Oh, the places they'll go: Provider gives residents the vacation of a lifetime
Signature residents and staff during their October trip to New York City.
For many residents living in Signature HealthCARE's Hometown facilities, vacations weren't a regular part of pre-long-term care life. There were farms and families to be taken care of, after all. But one resident's request in 2011 changed all of that.
The resident wanted to go to Disney World, which staff started thinking “seems like a cool idea,” Angie McAllister, Director of Cultural Transformation-Hometown for Signature, told McKnight's. They asked the resident if it was alright if a few of his fellow residents came along on the trip.

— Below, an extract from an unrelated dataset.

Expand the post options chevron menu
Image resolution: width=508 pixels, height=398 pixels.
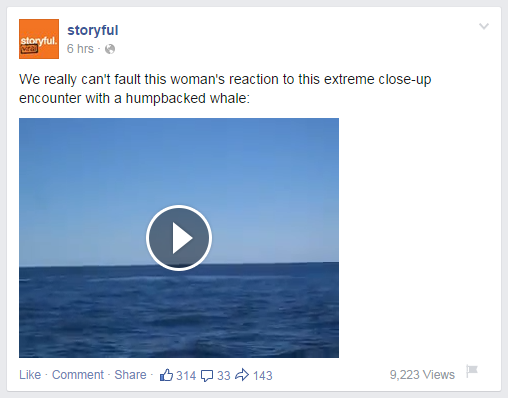point(484,26)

“He was like, ‘I don't care, as long as I get to go,'” McAllister said.
Six years later, Signature has taken more than 1,000 residents on 18 different “Elder Vacations,” from relaxing at Panama City Beach (photo at lower left) and taking in the sights in Gatlinburg, TN, to trekking through urban settings in New York City, Boston and San Antonio.

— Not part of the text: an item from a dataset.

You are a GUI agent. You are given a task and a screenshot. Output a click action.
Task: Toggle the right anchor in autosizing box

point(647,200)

The groups are typically made up of more staff than residents, McAllister noted, since the vacation-goers require one-on-one skilled nursing care even on the road. But the trips give the residents a rehabilitation goal, such as working to climb enough steps to get into a Disney World trolley.

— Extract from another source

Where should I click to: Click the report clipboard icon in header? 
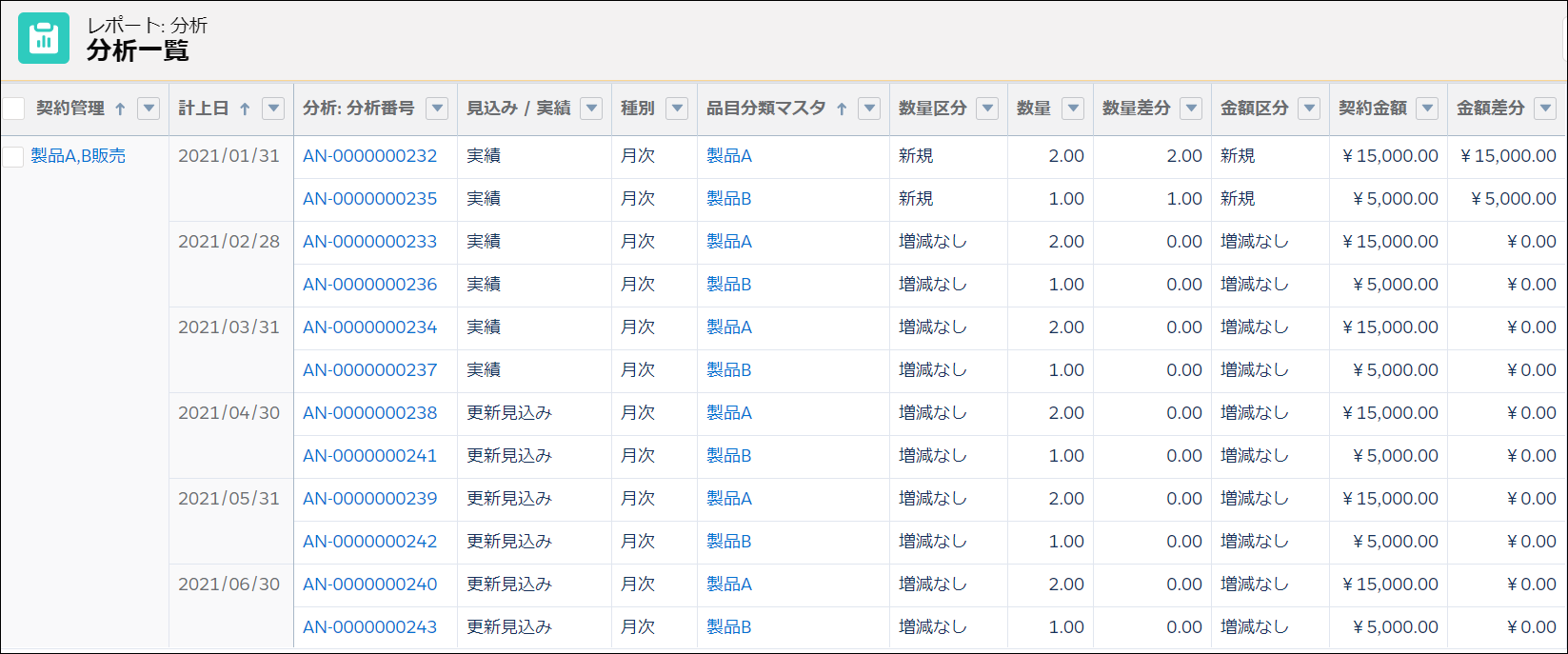(x=44, y=38)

It's a big deal for residents who may not have ever flown in an airplane, or even left their rural hometowns. McAllister recalls one 90-year-old resident who sat on the balcony of her hotel room on their first night in Myrtle Beach, listening to the ocean for the first time.
“She had never been out of this little town in Tennessee in her whole life, and she had never stayed in a hotel,” McAllister said. “She said, ‘I can't even see because it's dark, but I can hear it. And I've never heard anything so beautiful.'”
McAllister said all of the work required for the trips is worth it, if it means shattering some preconceived notions about long-term care residents.
“It's an intent to change the views of how people perceive aging and how people perceive skilled nursing care, because the perception is not good,” McAllister said. “How do we show people that our elders aren't just sitting around, waiting to die? They have the opportunity to experience something new and to grow.”